### Pixel coordinate grounding data
******************************
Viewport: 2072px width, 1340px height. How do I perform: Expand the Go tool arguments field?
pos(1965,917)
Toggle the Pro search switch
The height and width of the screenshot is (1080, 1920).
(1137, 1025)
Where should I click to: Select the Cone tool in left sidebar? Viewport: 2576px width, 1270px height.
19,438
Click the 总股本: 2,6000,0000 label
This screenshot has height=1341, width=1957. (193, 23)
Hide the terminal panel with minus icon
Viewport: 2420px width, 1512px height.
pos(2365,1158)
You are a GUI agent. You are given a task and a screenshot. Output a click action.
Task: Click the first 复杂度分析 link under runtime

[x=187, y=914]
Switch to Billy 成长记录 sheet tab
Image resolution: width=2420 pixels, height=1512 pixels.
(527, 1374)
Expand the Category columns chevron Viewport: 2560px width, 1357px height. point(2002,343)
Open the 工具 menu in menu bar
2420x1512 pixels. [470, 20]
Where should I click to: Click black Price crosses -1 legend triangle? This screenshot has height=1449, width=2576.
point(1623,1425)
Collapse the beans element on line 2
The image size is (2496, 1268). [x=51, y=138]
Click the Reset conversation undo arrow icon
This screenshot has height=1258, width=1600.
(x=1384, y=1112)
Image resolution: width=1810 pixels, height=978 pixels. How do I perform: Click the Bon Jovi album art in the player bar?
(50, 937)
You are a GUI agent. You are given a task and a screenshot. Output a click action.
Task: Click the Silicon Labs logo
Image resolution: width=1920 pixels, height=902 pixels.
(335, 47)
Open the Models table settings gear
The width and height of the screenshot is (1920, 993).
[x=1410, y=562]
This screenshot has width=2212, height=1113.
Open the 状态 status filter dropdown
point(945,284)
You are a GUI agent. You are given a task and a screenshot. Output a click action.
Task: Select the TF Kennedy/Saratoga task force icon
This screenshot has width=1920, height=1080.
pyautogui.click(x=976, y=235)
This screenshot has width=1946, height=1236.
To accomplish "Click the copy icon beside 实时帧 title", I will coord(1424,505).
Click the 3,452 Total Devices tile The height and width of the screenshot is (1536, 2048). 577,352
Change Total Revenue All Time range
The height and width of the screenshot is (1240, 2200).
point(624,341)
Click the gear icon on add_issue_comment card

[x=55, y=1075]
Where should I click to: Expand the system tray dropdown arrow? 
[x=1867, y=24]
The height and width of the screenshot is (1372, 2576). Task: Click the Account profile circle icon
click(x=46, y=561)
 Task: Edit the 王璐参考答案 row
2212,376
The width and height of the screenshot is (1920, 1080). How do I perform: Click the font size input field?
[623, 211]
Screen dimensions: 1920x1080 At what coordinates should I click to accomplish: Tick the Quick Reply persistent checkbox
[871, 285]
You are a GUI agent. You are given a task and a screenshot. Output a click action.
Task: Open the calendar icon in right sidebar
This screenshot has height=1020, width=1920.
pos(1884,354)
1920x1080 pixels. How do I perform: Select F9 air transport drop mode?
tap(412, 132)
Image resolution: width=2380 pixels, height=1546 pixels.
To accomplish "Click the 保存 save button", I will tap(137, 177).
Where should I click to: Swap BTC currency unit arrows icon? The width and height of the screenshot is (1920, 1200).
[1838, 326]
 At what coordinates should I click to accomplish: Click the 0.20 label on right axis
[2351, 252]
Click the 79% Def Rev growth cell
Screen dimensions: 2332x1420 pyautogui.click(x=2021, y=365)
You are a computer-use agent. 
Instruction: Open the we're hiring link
******************************
### What needs to be done
Show the lines of the data that hold the word "will".

### Expected output
To accomplish "Click the copy icon beside 实时帧 title", I will coord(1424,505).
To accomplish "Click the 保存 save button", I will tap(137, 177).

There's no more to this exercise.